Here is my solution to persisting the Trix content, including formatting and uploads, after a StimulusReflex reflex. It was a lot easier than I expected.

Code:

// posts_controller.js
import ApplicationController from './application_controller'
import StimulusReflex from 'stimulus_reflex'

export default class extends ApplicationController {
  static targets = ['trix_holder'];

  connect() {
    StimulusReflex.register(this)
  }

  beforeReflex() {
    this.trixHtml = this.trix_holderTarget.innerHTML
  }

  afterReflex() {
    this.trix_holderTarget.innerHTML = this.trixHtml
  }
}
-# posts/form.haml
= simple_form_for(@post, url: post_path, data: { controller: "posts" }) do |f|
  .btn.btn-success.mb-2{ data: { reflex: 'click->PostReflex#some_action' } } Click Here
  .card-text.mt-3{ data: { target: 'posts.trix_holder' } }
    = f.rich_text_area :content, class: 'form-control', placeholder: 'Add post content here.'

Explanation:

For the posts_controller.js, this is a Stimulus JS controller. And it follows the standard StimulusReflex setup.

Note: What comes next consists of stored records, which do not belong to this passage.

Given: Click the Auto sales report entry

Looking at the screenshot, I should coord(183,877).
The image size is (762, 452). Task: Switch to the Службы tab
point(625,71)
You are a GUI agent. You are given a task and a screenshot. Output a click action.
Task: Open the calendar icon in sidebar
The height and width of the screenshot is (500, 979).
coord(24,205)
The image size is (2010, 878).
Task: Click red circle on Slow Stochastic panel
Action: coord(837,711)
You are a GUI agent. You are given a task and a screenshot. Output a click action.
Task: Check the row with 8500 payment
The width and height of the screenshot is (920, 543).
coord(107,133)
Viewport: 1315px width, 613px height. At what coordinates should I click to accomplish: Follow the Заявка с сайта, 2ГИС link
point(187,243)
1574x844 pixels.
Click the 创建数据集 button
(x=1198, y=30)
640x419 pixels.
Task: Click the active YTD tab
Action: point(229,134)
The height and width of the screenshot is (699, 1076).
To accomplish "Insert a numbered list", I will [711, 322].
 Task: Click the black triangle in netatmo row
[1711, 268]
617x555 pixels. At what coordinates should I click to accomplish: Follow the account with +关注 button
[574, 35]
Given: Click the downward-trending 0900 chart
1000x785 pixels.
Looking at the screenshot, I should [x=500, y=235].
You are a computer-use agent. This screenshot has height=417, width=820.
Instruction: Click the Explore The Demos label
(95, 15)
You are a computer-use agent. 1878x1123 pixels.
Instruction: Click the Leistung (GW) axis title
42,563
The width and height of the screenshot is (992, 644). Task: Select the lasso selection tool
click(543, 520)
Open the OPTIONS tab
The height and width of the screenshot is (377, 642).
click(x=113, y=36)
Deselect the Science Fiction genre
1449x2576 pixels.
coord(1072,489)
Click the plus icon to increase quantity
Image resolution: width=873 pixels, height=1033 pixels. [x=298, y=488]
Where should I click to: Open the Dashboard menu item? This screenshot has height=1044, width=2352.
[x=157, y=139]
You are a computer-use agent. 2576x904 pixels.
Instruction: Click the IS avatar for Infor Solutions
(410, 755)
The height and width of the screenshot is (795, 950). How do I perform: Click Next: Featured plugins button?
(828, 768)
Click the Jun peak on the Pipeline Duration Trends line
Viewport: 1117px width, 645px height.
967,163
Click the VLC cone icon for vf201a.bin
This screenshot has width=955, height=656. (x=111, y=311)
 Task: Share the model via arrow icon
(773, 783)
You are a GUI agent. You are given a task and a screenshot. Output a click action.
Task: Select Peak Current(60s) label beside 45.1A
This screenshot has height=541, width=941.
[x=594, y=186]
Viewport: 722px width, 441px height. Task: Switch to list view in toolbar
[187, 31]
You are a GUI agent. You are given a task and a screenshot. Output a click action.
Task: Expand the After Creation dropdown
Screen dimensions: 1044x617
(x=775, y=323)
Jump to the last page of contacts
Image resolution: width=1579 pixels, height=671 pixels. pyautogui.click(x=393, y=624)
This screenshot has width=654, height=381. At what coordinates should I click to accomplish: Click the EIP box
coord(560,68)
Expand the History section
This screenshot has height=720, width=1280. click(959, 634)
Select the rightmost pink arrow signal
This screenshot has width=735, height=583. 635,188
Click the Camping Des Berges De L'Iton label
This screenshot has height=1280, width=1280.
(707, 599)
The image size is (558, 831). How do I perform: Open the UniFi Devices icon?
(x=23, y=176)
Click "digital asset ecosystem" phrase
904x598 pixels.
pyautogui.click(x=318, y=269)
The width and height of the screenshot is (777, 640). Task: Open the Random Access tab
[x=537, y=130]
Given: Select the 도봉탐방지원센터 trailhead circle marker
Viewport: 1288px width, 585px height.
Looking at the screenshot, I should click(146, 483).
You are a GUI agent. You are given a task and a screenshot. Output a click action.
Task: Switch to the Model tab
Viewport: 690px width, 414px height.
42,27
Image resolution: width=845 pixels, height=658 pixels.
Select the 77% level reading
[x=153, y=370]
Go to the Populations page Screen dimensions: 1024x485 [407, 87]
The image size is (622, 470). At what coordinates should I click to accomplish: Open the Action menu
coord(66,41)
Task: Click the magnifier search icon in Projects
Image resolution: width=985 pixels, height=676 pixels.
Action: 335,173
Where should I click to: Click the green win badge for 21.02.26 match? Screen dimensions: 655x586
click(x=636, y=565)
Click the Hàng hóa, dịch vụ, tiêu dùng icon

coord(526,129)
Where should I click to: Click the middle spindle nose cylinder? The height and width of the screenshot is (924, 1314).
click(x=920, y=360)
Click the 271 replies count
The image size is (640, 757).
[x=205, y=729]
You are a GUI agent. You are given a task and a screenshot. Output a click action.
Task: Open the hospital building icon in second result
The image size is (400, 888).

beforeReflex() and afterReflex() are hooks in the StimulusReflex package that allow us to tie in right before and after a reflex takes place. Normally this is used for a spinner or loading ui.

beforeReflex() {
  this.trixHtml = this.trix_holderTarget.innerHTML
}

This grabs the current innerHTML of the { data: { target: 'posts.trix_holder' } }- which is a Stimulus target. This will give us everything that makes up the Trix Editor. Here is an example of what mine looks like in a console.log()

As you can see - this is a lot. These are all the html elements, including the current value, that makes up the Trix Editor. It also gets passed through as a string - which is exactly what we need.

We store this information as a Stimulus variable this.trixHtml.

Then click->PostReflex#some_action is performed.

Then we access this.trixHtml in the afterReflex() and set it to the innerHTML of the this.trix_holderTarget.

afterReflex() {
  this.trix_holderTarget.innerHTML = this.trixHtml
}

This shoots the raw HTML of the Trix Editor from before the reflex takes place to the same data-target element after the reflex takes place.

This swap fixed my issue with Stimulus Reflex action affecting my Trix Editor.

Conclusion:

This solution seemed like the easiest in my mind, but there may be other/better ways to pull this off. Leave a comment below with how you pulled off Trix content persisting after a StimuluReflex event.

document.addEventListener('trix-change', function (e) {
  //save @post with ajax
})

Another way to pull this off would be to add an addEventListener(‘trix-change’) event on the Trix Editor and save the posts.content on every change. But that gets messy with non saved objects and validation.I hope you enjoyed this post. There will be more to come.